#### Problem to solve
Search the data for the string "computer" and copy each line where it turns up.

#### Extracted information

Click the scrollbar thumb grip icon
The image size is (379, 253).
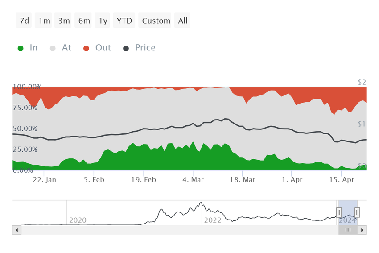coord(348,230)
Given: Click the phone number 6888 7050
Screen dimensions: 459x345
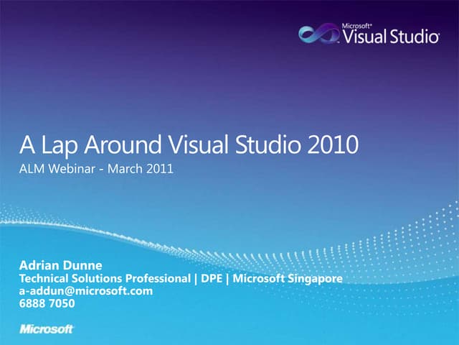Looking at the screenshot, I should [x=47, y=303].
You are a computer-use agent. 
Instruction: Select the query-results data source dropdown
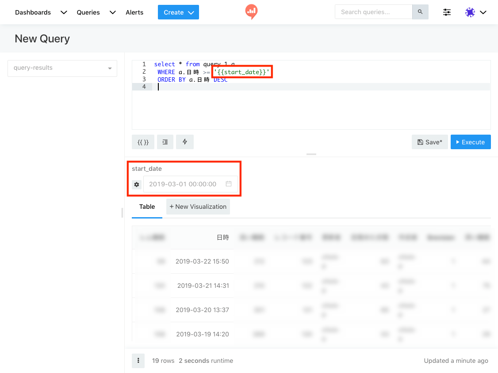pyautogui.click(x=62, y=68)
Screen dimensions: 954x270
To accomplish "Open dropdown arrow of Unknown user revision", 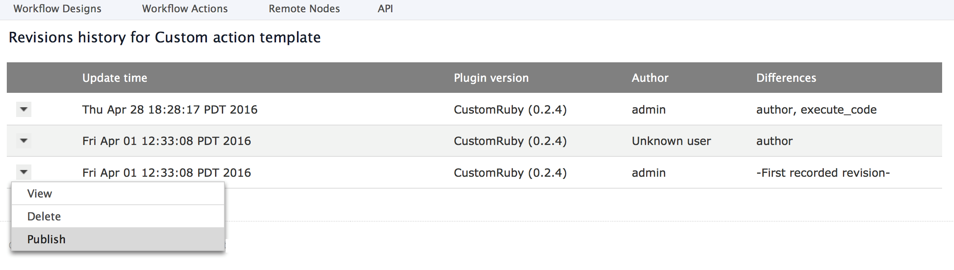I will coord(24,141).
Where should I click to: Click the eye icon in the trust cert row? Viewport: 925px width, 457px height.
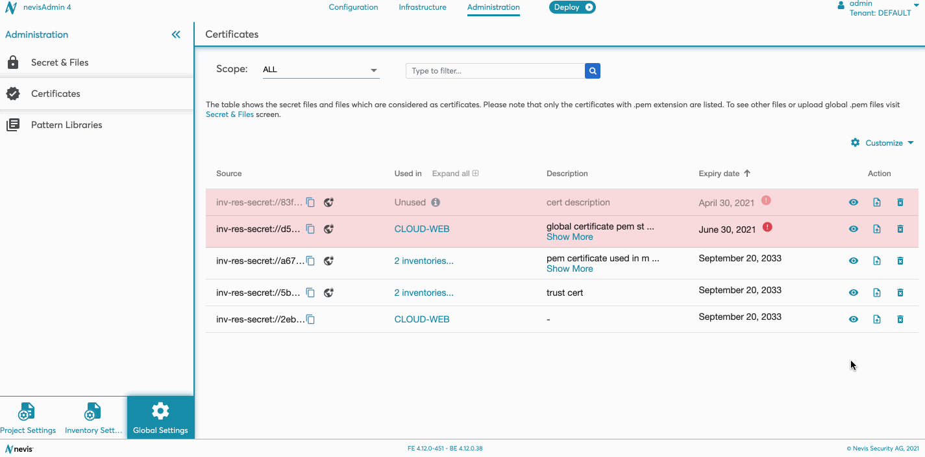(x=853, y=293)
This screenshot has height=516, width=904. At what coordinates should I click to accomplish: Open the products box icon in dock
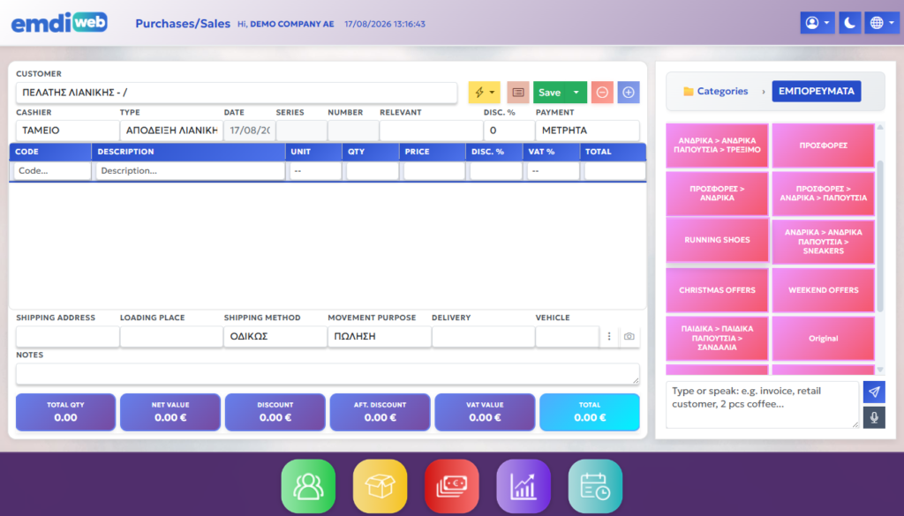click(x=380, y=486)
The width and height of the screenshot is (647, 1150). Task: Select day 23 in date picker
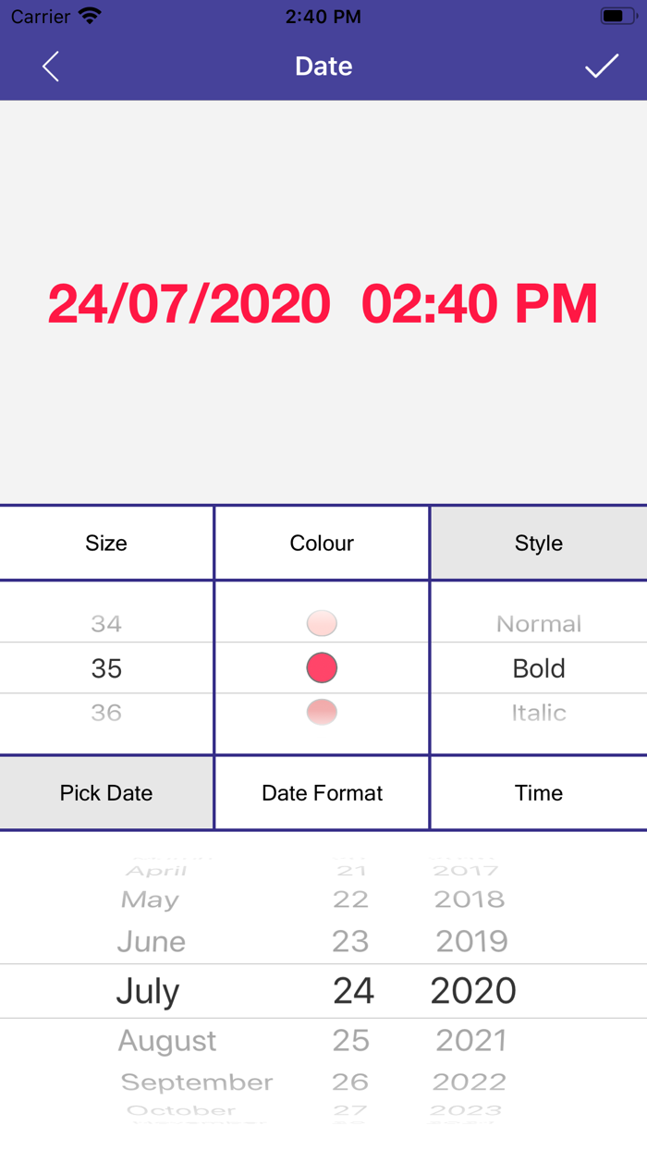coord(350,941)
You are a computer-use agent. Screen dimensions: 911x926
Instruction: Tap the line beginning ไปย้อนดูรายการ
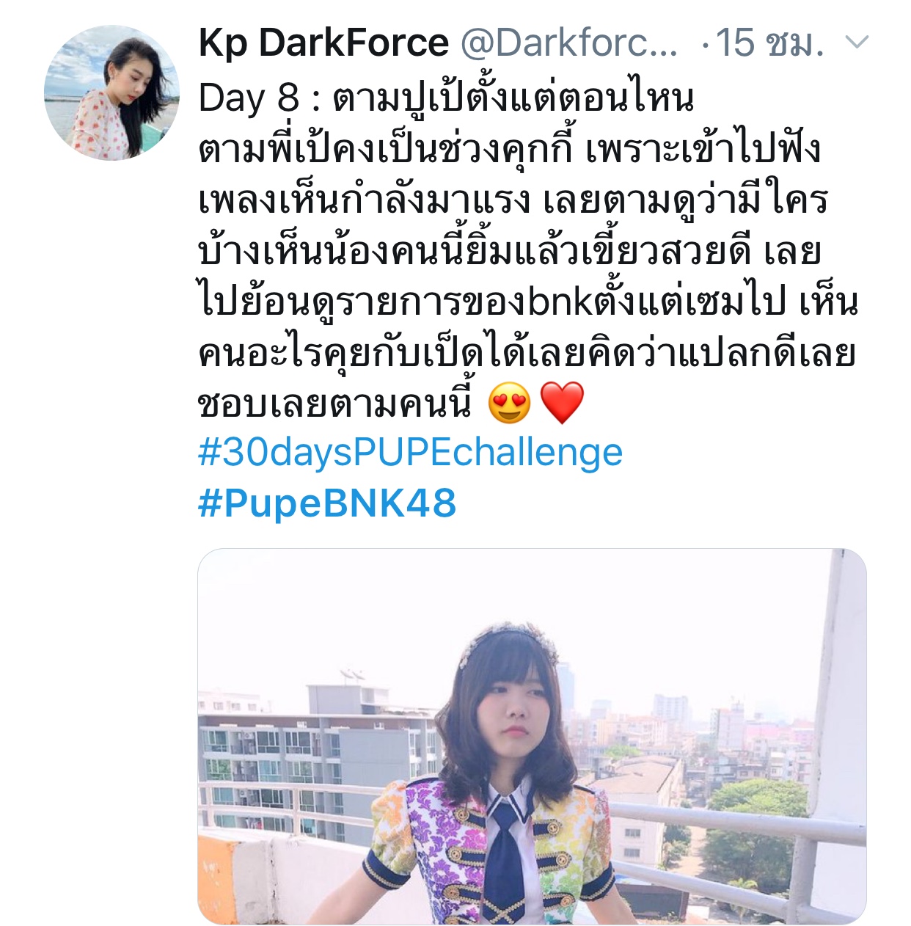point(528,302)
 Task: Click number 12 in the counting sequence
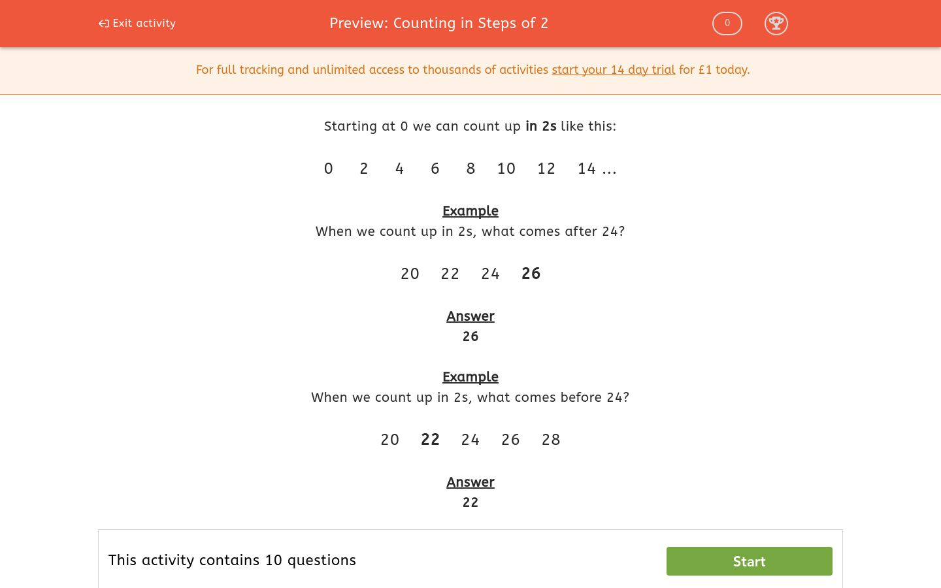pos(546,169)
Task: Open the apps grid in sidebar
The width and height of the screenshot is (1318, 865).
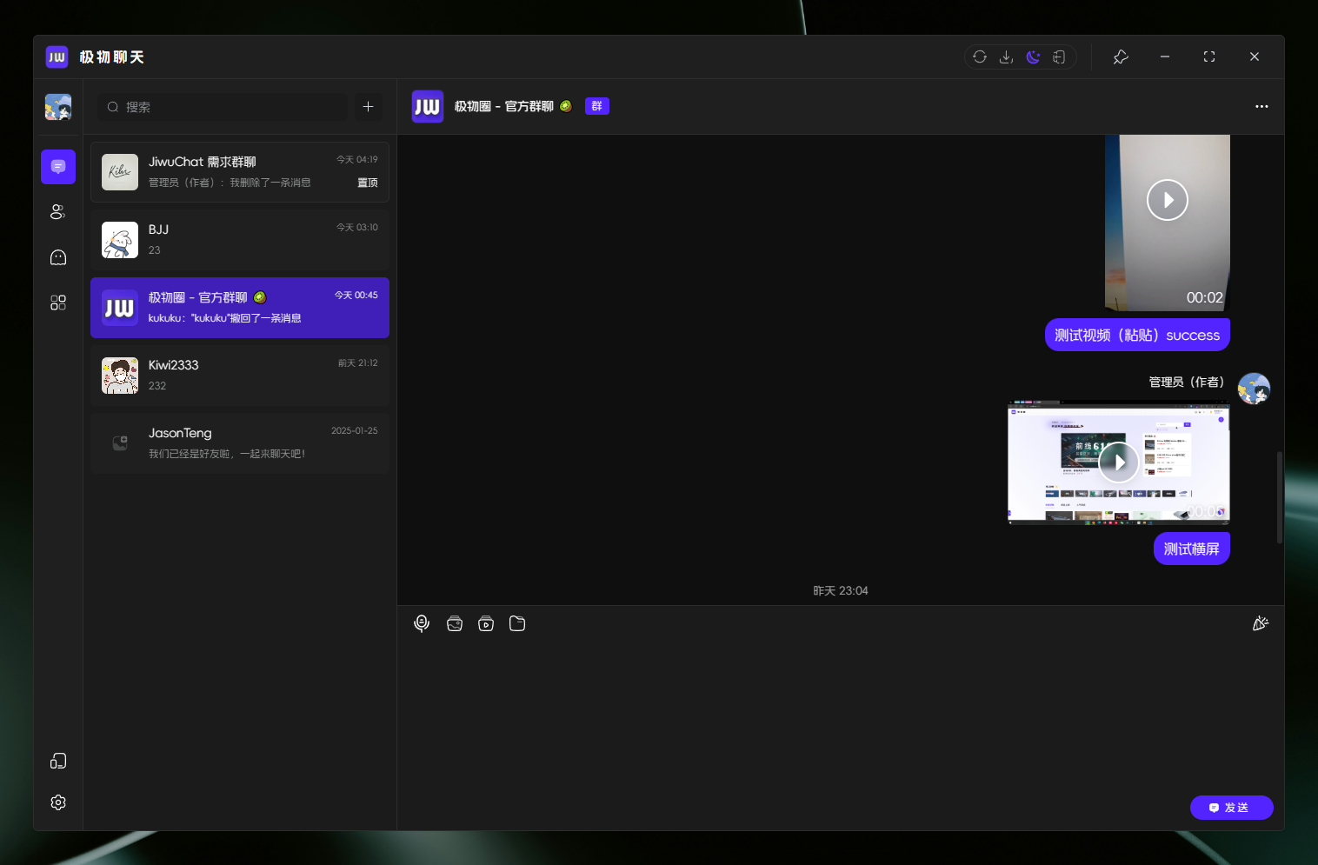Action: pyautogui.click(x=58, y=303)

#### Written response
You are a computer-use agent. 
You are a computer-use agent. Screen dimensions: 911x926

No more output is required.